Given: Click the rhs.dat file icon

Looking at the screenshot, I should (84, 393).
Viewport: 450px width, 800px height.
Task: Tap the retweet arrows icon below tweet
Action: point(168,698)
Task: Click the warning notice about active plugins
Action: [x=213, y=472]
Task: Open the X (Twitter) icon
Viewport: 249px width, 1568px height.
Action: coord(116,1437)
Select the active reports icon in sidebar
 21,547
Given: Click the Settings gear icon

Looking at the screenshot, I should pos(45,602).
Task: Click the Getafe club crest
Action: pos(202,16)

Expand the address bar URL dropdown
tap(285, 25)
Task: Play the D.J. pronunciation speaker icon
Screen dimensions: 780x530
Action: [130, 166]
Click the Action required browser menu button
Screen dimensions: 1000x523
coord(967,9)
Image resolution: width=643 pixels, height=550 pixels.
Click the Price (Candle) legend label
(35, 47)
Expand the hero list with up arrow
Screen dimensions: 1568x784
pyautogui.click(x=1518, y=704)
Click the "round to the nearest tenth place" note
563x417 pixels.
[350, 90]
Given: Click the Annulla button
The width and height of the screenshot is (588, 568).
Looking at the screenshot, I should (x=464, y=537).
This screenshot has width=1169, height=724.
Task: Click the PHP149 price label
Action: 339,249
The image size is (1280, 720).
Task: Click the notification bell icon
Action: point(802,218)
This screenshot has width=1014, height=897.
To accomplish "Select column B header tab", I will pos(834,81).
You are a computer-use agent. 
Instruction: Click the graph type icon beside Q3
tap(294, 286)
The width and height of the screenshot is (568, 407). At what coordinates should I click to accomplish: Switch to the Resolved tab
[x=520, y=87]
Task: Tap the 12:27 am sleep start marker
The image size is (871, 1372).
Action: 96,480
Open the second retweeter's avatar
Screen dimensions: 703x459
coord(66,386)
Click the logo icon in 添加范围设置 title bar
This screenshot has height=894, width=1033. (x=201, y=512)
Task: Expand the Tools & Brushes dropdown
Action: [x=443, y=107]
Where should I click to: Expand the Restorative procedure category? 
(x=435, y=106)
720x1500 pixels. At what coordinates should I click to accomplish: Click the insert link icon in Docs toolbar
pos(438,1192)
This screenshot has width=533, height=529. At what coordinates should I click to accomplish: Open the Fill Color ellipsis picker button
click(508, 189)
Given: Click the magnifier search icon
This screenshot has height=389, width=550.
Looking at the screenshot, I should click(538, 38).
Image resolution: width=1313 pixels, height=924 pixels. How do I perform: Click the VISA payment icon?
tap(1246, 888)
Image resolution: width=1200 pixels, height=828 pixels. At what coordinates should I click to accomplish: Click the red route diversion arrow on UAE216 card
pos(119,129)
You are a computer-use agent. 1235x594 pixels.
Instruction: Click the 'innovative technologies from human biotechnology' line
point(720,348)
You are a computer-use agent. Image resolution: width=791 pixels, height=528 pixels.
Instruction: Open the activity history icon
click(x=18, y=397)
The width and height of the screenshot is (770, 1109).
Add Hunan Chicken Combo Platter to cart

* * * * *

Action item: Transcribe the listing. Every line must match exactly.

Answer:
Given: Click the rhs.dat file icon

Looking at the screenshot, I should (84, 393).
Viewport: 450px width, 800px height.
Task: Tap the retweet arrows icon below tweet
Action: point(168,698)
Task: Click the warning notice about active plugins
Action: [x=213, y=472]
Task: Open the X (Twitter) icon
Viewport: 249px width, 1568px height.
Action: coord(116,1437)
Select the active reports icon in sidebar
 21,547
Given: Click the Settings gear icon

Looking at the screenshot, I should pos(45,602).
Task: Click the Getafe club crest
Action: pos(202,16)

Expand the address bar URL dropdown
tap(285, 25)
Task: Play the D.J. pronunciation speaker icon
Screen dimensions: 780x530
Action: [130, 166]
Click the Action required browser menu button
Screen dimensions: 1000x523
coord(967,9)
Image resolution: width=643 pixels, height=550 pixels.
Click the Price (Candle) legend label
(35, 47)
Expand the hero list with up arrow
Screen dimensions: 1568x784
pyautogui.click(x=1518, y=704)
Click the "round to the nearest tenth place" note
563x417 pixels.
[350, 90]
Given: Click the Annulla button
The width and height of the screenshot is (588, 568).
Looking at the screenshot, I should (x=464, y=537).
This screenshot has width=1169, height=724.
Task: Click the PHP149 price label
Action: 339,249
The image size is (1280, 720).
Task: Click the notification bell icon
Action: point(802,218)
This screenshot has width=1014, height=897.
To accomplish "Select column B header tab", I will pos(834,81).
You are a computer-use agent. 
Instruction: Click the graph type icon beside Q3
tap(294, 286)
The width and height of the screenshot is (568, 407). At what coordinates should I click to accomplish: Switch to the Resolved tab
[x=520, y=87]
Task: Tap the 12:27 am sleep start marker
The image size is (871, 1372).
Action: 96,480
Open the second retweeter's avatar
Screen dimensions: 703x459
coord(66,386)
Click the logo icon in 添加范围设置 title bar
This screenshot has height=894, width=1033. (x=201, y=512)
Task: Expand the Tools & Brushes dropdown
Action: [x=443, y=107]
Where should I click to: Expand the Restorative procedure category? 
(x=435, y=106)
720x1500 pixels. At what coordinates should I click to accomplish: Click the insert link icon in Docs toolbar
pos(438,1192)
This screenshot has width=533, height=529. At what coordinates should I click to accomplish: Open the Fill Color ellipsis picker button
click(508, 189)
Given: Click the magnifier search icon
This screenshot has height=389, width=550.
Looking at the screenshot, I should click(538, 38).
Image resolution: width=1313 pixels, height=924 pixels. How do I perform: Click the VISA payment icon?
tap(1246, 888)
Image resolution: width=1200 pixels, height=828 pixels. At what coordinates should I click to accomplish: Click the red route diversion arrow on UAE216 card
pos(119,129)
You are a computer-use agent. 1235x594 pixels.
Instruction: Click the 'innovative technologies from human biotechnology' line
point(720,348)
You are a computer-use agent. Image resolution: width=791 pixels, height=528 pixels.
Instruction: Open the activity history icon
click(x=18, y=397)
The width and height of the screenshot is (770, 1109).
Add Hunan Chicken Combo Platter to cart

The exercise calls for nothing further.